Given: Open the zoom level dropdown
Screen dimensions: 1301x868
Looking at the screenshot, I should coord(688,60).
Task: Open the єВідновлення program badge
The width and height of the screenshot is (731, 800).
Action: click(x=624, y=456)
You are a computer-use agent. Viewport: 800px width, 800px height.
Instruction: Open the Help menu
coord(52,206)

-=-=-=-=-

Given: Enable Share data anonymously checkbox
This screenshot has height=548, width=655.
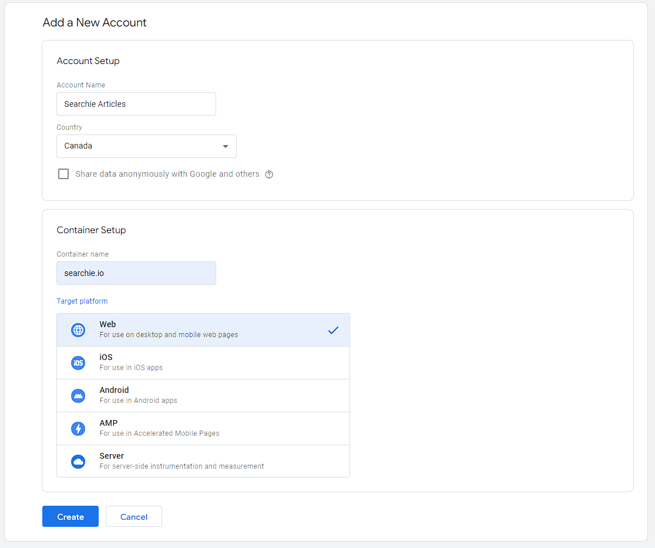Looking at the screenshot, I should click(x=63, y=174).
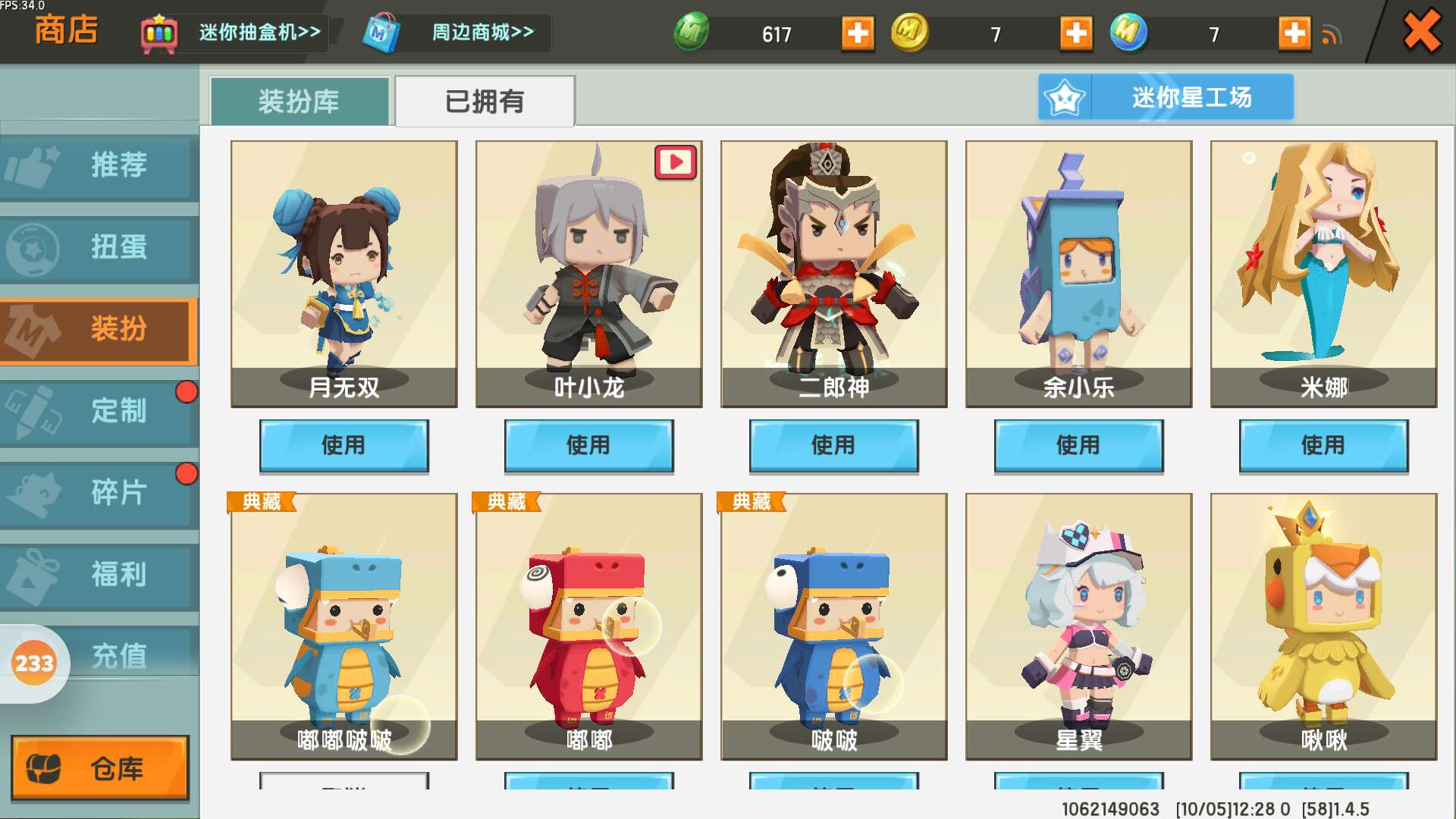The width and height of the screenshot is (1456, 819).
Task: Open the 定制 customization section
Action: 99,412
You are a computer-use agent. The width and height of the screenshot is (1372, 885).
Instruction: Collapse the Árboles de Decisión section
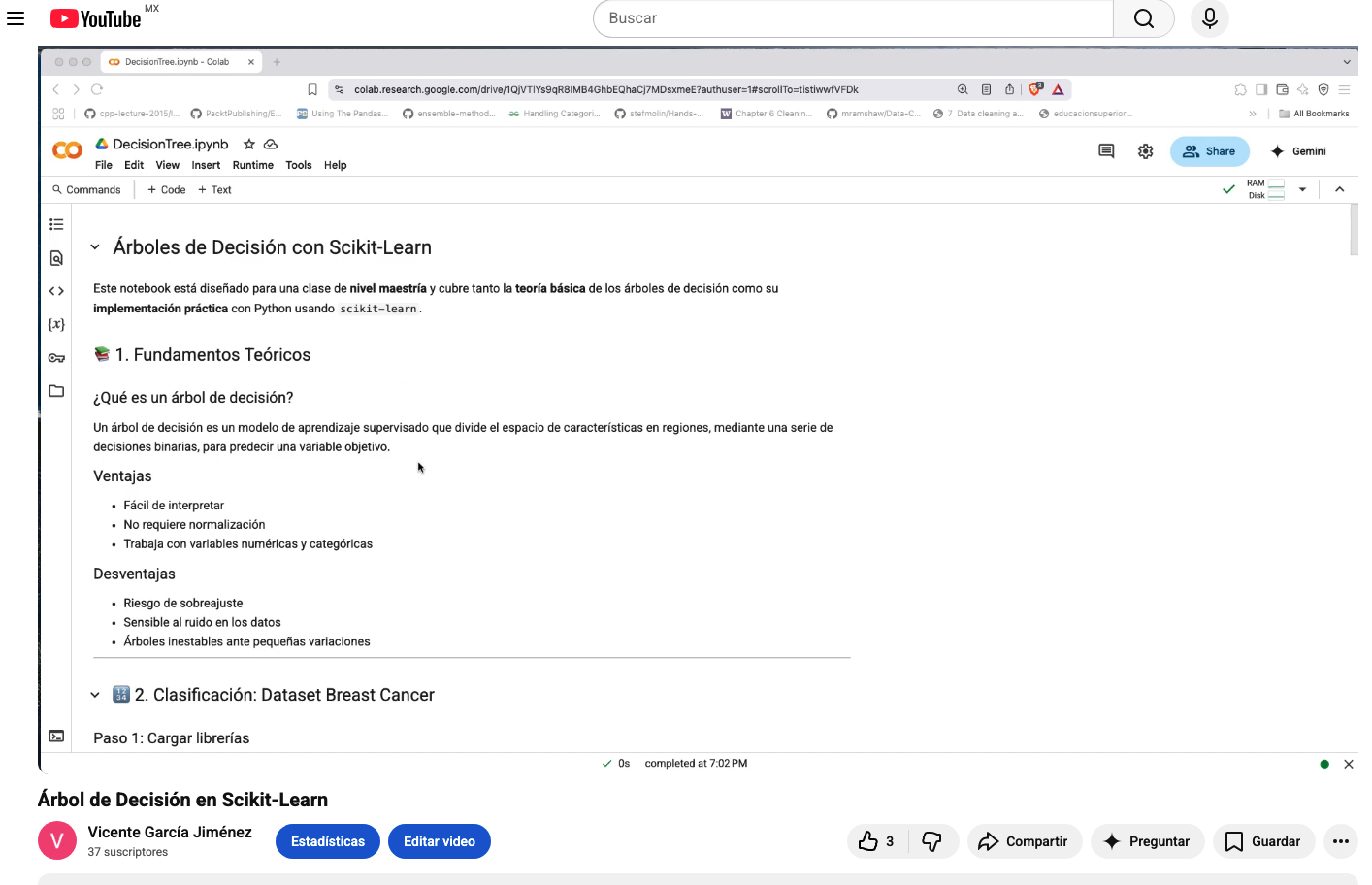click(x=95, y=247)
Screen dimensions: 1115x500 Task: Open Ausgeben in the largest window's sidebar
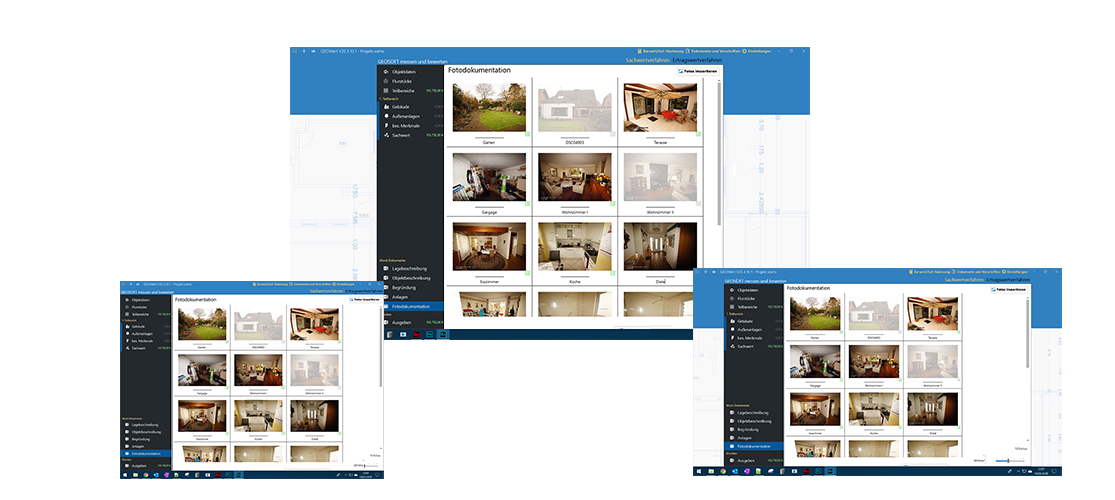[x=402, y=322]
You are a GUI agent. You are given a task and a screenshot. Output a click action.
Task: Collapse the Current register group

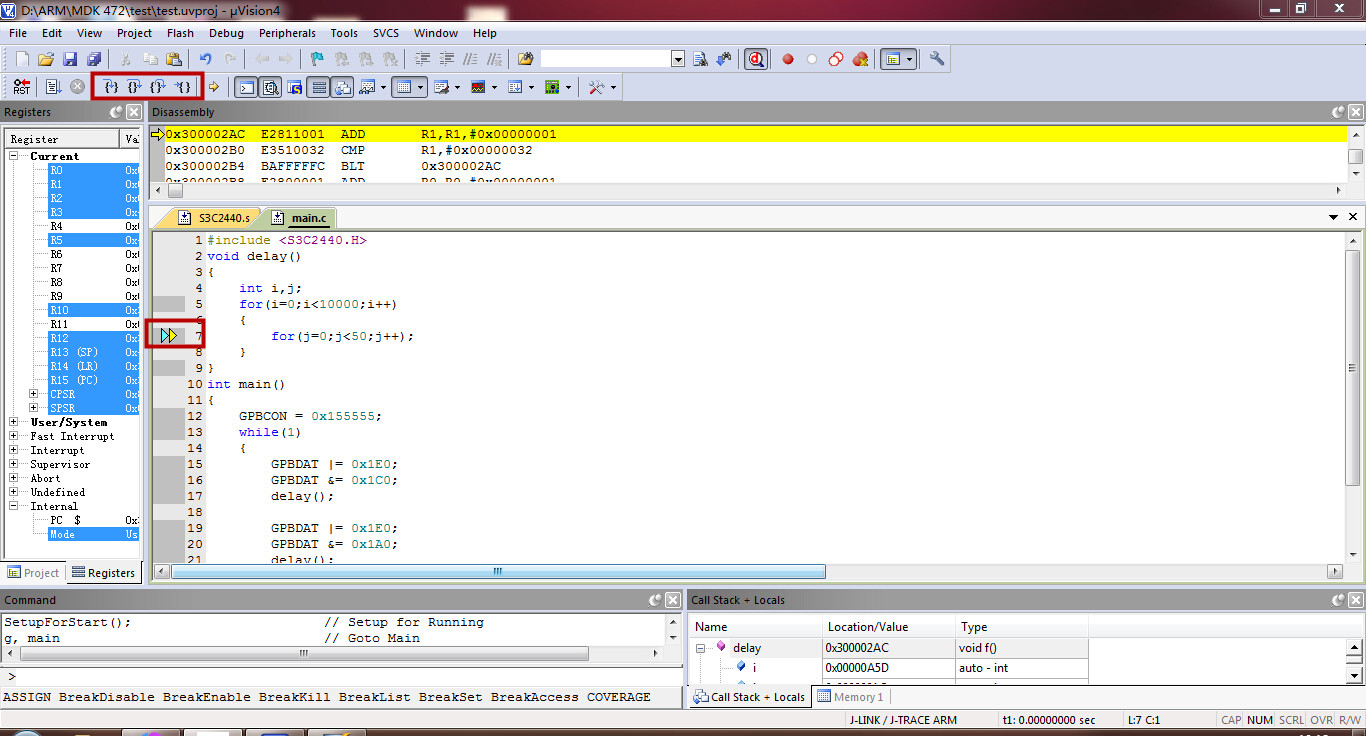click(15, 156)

-=-=-=-=-

What is needed is each line of the entries that contains the word "computer".

You are a computer-use agent. Viewport: 800px width, 800px height.
You are a computer-use agent. The width and height of the screenshot is (1372, 885).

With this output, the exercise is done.